17 août
Je sors de l’hôpital en début d’après-midi. Je n’ai pas le courage, ni la force physique d’aller à pieds au centre ville qui n’est pourtant pas bien loin, et je préfère prendre le bus. Je me permets le luxe d’aller directement chez le coiffeur pour me remettre un peu en état et me remonter le moral avant de faire quelques courses urgentes et passer à la GOURMANDISE.

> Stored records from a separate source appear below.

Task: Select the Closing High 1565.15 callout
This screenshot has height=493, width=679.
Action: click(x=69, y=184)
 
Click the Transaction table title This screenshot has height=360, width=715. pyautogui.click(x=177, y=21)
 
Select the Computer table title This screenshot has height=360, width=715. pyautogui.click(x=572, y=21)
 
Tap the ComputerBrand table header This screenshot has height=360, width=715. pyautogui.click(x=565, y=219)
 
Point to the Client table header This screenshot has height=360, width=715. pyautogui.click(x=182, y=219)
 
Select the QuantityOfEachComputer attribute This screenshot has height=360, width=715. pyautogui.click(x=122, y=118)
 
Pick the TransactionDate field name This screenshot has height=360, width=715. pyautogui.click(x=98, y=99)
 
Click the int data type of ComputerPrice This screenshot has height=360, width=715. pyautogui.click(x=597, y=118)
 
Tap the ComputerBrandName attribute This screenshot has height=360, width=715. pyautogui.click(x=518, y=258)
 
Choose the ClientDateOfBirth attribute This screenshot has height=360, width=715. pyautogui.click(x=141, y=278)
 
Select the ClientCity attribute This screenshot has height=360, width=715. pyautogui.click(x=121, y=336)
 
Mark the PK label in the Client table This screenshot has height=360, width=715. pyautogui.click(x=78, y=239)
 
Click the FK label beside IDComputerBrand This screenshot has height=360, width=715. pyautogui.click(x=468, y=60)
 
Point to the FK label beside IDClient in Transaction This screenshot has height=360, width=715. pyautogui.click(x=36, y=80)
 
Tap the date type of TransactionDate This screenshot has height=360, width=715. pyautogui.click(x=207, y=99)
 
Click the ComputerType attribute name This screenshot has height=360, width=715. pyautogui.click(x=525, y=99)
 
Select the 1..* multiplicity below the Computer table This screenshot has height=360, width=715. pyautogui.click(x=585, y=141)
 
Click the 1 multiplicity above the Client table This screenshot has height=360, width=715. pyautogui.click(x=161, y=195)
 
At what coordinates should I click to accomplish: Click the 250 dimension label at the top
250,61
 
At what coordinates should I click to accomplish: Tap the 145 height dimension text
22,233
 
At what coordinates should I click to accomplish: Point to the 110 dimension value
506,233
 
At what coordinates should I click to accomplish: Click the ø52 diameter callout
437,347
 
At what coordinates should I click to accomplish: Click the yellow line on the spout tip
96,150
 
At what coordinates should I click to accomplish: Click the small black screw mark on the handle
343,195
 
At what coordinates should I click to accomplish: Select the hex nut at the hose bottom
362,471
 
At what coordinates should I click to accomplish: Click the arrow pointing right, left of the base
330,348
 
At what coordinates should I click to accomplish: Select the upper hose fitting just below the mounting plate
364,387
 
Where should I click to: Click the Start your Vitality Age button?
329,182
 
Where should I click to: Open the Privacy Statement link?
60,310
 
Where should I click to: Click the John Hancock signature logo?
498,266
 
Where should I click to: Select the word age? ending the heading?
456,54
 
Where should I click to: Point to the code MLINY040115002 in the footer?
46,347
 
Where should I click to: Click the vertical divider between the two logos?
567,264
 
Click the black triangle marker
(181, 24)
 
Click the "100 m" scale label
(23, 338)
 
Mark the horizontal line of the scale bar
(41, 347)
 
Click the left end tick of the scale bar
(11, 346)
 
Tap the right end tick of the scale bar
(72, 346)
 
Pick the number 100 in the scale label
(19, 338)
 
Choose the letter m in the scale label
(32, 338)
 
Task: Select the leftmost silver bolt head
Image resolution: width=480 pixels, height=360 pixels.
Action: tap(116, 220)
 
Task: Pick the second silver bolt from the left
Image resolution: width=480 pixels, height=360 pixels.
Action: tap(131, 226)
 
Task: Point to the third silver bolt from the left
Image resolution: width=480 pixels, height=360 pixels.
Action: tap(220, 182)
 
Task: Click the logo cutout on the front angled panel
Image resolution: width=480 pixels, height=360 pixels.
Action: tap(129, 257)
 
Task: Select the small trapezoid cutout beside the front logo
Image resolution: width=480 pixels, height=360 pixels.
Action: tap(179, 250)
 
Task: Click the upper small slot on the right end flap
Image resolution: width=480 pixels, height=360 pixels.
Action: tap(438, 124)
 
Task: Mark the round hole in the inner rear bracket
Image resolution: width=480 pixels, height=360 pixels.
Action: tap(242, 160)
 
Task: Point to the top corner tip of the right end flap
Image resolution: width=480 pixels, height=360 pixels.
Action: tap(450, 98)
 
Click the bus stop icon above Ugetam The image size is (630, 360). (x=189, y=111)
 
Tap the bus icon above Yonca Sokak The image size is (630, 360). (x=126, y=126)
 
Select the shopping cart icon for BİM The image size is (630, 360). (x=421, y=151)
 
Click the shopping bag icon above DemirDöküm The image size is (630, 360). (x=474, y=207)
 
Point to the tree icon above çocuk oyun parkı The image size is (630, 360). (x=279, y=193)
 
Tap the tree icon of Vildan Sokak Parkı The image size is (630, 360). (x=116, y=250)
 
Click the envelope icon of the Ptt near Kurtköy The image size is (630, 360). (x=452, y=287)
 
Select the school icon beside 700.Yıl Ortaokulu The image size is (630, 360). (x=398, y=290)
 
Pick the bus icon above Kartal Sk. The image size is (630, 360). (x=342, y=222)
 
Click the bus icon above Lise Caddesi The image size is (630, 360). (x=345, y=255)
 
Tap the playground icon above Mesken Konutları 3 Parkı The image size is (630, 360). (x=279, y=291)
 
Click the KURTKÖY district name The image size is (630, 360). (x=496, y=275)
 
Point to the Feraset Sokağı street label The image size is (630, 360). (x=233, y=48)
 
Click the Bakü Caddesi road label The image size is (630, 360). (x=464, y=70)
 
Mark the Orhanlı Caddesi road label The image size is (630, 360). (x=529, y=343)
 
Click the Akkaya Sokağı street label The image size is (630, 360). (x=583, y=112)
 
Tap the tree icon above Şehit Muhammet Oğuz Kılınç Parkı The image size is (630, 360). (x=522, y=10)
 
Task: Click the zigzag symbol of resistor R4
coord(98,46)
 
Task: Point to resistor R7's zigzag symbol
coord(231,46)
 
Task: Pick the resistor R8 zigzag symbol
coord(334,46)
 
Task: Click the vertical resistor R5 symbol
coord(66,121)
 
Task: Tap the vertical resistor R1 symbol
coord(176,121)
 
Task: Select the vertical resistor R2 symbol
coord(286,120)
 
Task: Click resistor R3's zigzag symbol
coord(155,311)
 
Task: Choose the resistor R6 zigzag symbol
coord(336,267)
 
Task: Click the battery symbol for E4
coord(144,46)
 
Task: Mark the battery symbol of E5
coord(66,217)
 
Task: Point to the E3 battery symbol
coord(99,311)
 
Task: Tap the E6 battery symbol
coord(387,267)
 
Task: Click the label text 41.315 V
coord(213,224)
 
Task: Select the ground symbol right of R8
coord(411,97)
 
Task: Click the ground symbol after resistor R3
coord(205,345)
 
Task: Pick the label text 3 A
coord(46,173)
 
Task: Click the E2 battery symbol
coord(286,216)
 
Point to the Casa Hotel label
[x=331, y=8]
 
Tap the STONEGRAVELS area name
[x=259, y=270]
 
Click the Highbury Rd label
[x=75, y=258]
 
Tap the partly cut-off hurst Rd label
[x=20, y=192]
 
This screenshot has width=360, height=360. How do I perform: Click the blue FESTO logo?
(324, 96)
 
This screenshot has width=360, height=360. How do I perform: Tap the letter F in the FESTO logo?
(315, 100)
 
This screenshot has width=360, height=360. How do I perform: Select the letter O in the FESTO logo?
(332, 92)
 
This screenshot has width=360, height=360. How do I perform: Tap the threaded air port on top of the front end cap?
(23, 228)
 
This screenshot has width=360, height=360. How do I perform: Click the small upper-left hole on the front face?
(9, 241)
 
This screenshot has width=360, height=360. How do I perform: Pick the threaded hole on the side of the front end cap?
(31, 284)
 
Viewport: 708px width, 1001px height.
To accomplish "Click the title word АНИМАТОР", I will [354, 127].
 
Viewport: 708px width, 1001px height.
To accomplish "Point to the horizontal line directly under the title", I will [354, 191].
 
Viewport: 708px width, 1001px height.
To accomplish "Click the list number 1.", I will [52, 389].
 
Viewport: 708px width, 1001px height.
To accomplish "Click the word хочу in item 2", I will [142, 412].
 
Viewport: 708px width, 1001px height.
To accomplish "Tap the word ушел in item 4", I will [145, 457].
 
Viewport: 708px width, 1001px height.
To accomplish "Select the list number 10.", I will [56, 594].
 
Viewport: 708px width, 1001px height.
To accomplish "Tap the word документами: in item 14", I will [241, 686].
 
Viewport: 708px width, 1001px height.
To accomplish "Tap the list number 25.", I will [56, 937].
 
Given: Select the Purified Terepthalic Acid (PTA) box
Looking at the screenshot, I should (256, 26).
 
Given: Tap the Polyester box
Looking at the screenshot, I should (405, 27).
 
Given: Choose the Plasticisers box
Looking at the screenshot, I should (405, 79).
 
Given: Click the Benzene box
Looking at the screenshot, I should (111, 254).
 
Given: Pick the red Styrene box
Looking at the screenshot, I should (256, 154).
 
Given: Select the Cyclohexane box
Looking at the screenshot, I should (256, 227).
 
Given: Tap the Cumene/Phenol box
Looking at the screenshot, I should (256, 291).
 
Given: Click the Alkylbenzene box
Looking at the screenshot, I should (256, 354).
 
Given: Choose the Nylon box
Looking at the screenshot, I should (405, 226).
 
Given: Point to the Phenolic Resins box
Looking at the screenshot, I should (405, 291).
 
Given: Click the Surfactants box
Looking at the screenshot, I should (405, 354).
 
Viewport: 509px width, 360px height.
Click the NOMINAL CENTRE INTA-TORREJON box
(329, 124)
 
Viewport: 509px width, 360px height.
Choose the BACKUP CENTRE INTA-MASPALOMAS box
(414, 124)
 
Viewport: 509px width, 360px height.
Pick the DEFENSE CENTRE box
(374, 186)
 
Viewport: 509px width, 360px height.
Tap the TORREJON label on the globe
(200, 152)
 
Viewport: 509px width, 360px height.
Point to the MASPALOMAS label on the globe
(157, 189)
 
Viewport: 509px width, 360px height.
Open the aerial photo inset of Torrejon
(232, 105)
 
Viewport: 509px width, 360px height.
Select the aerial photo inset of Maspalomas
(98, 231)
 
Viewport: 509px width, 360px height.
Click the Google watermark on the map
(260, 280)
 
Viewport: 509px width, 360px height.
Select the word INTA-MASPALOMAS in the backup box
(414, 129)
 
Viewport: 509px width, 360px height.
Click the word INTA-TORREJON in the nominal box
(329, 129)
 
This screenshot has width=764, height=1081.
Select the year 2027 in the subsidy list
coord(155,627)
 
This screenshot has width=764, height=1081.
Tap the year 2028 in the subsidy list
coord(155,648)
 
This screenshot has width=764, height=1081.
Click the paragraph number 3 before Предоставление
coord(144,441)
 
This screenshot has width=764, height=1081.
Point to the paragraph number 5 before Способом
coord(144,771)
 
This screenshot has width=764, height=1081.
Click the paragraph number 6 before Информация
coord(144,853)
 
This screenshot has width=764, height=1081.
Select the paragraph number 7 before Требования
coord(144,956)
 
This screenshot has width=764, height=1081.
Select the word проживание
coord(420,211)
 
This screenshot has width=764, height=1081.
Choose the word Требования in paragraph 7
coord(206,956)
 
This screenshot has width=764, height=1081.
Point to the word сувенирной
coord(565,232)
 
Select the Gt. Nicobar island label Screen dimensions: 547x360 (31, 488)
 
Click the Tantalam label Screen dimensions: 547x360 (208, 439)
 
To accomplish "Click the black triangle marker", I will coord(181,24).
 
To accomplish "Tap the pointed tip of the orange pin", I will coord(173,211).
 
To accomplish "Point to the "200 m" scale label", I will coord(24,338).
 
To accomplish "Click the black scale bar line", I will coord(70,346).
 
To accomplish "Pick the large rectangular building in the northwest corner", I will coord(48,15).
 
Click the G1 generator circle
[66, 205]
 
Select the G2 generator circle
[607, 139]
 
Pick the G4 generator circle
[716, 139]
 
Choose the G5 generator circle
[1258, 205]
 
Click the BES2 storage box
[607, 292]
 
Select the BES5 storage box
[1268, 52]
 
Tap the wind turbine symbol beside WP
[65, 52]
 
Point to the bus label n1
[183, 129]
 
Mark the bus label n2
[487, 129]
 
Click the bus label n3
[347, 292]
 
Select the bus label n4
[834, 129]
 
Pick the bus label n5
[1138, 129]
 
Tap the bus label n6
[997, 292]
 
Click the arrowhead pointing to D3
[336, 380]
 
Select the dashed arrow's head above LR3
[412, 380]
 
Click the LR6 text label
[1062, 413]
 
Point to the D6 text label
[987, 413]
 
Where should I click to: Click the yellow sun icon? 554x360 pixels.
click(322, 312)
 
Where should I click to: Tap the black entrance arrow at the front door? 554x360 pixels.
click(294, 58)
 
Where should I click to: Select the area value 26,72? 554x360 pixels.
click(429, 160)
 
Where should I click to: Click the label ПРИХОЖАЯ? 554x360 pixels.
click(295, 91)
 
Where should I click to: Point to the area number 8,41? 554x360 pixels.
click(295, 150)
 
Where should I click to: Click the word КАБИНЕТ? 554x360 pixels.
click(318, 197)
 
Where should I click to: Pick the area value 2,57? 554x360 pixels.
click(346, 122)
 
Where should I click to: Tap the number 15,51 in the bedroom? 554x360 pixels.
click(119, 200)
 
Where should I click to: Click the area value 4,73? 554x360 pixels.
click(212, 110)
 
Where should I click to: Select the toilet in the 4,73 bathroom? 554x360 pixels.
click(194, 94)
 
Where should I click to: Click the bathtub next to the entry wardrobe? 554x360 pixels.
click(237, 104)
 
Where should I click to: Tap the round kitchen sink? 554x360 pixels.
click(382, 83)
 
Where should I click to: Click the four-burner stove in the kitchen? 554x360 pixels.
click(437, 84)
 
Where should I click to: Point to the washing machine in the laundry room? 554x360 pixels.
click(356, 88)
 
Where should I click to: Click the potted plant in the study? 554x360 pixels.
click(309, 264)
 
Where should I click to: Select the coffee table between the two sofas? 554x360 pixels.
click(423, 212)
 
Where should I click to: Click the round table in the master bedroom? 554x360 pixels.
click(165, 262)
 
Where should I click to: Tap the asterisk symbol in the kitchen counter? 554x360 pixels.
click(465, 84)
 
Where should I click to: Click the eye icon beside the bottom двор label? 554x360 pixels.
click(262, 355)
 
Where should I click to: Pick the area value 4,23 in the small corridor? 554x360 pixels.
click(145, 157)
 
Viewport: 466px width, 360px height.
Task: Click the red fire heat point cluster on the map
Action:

Je suis sidérée dans quel état déplorable je trouve le restaurant. Dans la vitrine, qui n’a pas été nettoyée depuis longtemps, les chocolats ont pris un coup de chaud et ont blanchi ; RAOUL prétend ne pas l’avoir remarqué. Il y a très peu de choix en pâtisseries. Quel mauvais goût ! Quelle saleté ! Quel désordre ! Ce n’est certainement pas comme ça que les affaires vont marcher. RAOUL se prend pour le patron qu’il voudrait bien être, mais qu’il n’a pas le droit de l’être. Alors il s’est servi de moi, de mon nom de jeune fille plus exactement, pour contourner cette interdiction d’exercer à son compte dont il semble être frappé. Je ne dis plus rien puisque RAOUL fait de toute façon tout au-dessus de ma tête, mais je me pose d’innombrables questions…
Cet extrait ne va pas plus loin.